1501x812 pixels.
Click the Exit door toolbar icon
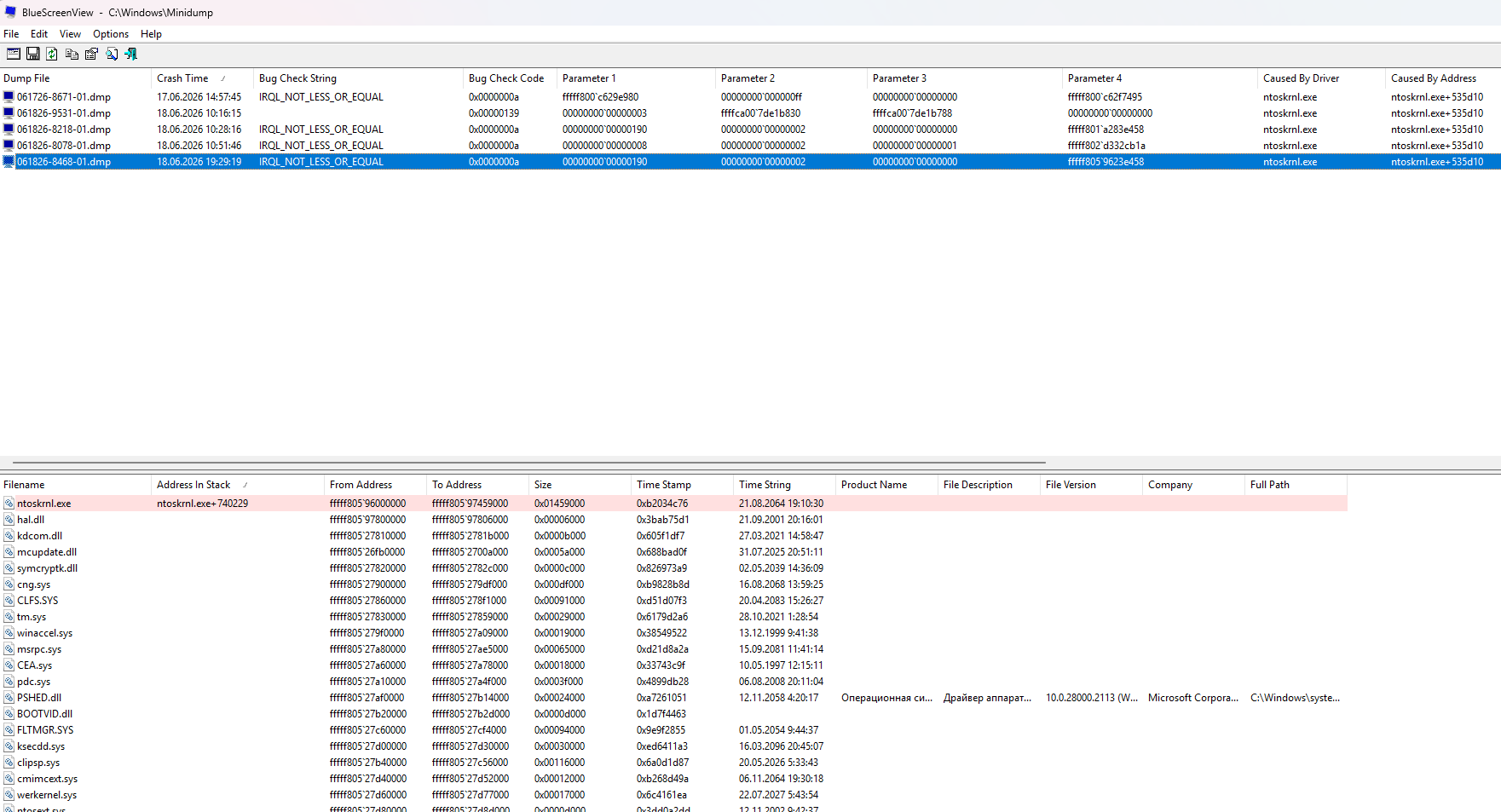(131, 54)
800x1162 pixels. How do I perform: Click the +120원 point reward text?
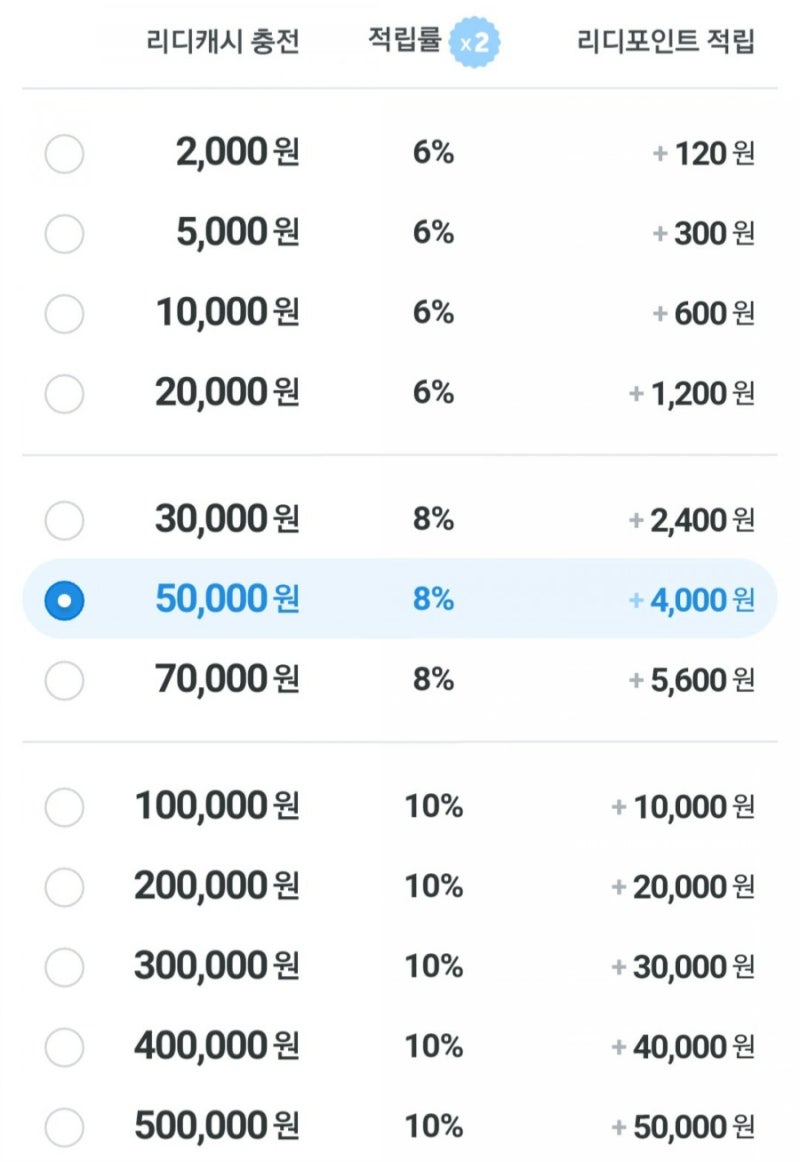pos(704,154)
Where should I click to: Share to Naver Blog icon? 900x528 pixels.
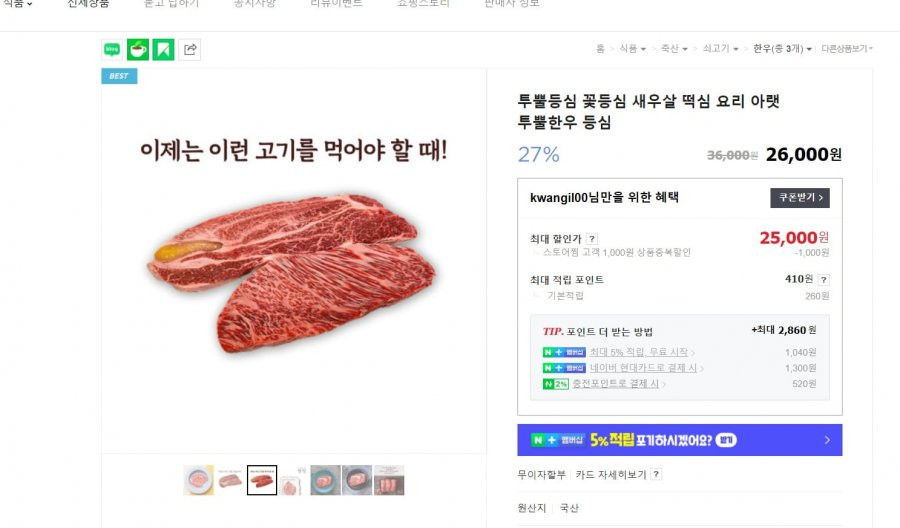click(112, 49)
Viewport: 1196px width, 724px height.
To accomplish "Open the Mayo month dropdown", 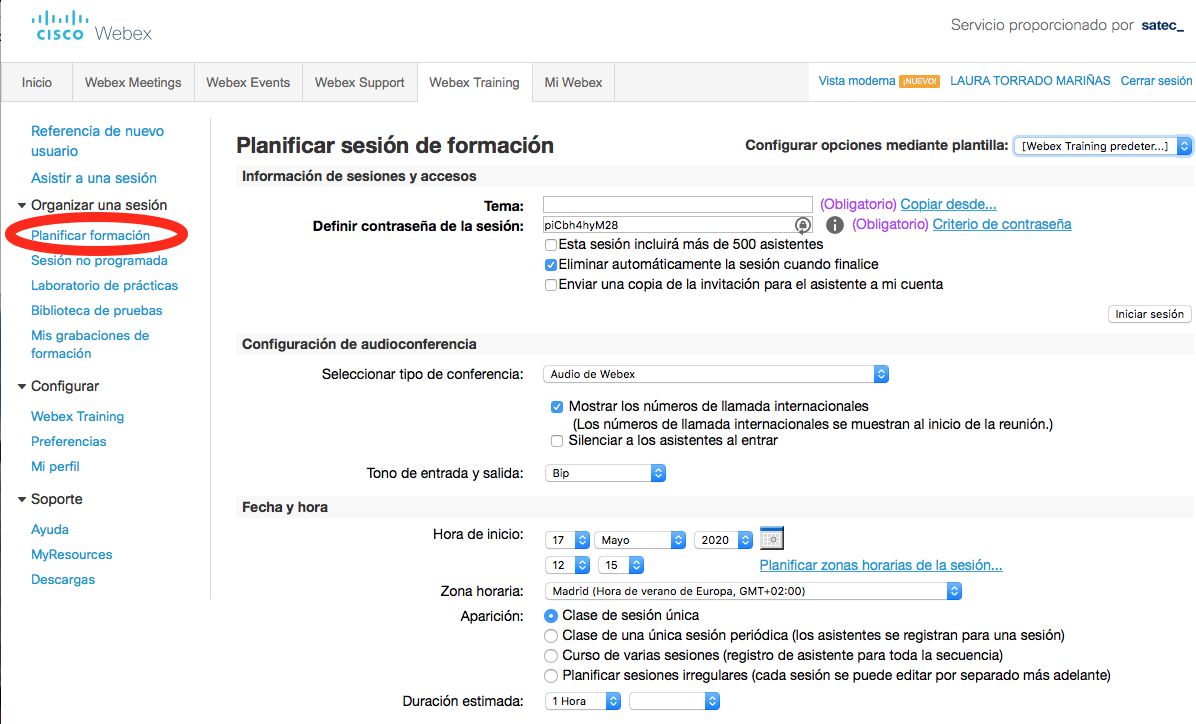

· · · · · · ·

▶ **Objective**: Resize the coordinates: rewrite all the records, requests included, and multiply every coordinate in the answers by 0.85, rounding to whole numbers with halves rounded up. Keep the numbers in the requests unchanged, and leave the pictures out.

▶ **Exercise answer**:
1501x812 pixels.
Click the Exit door toolbar icon
(111, 46)
800x1162 pixels. How do I perform: Click the +120원 point reward text?
pos(598,131)
Where should I click to: Share to Naver Blog icon? 900x528 pixels.
click(95, 42)
Viewport: 1196px width, 724px height.
To accomplish "Open the Mayo month dropdown", 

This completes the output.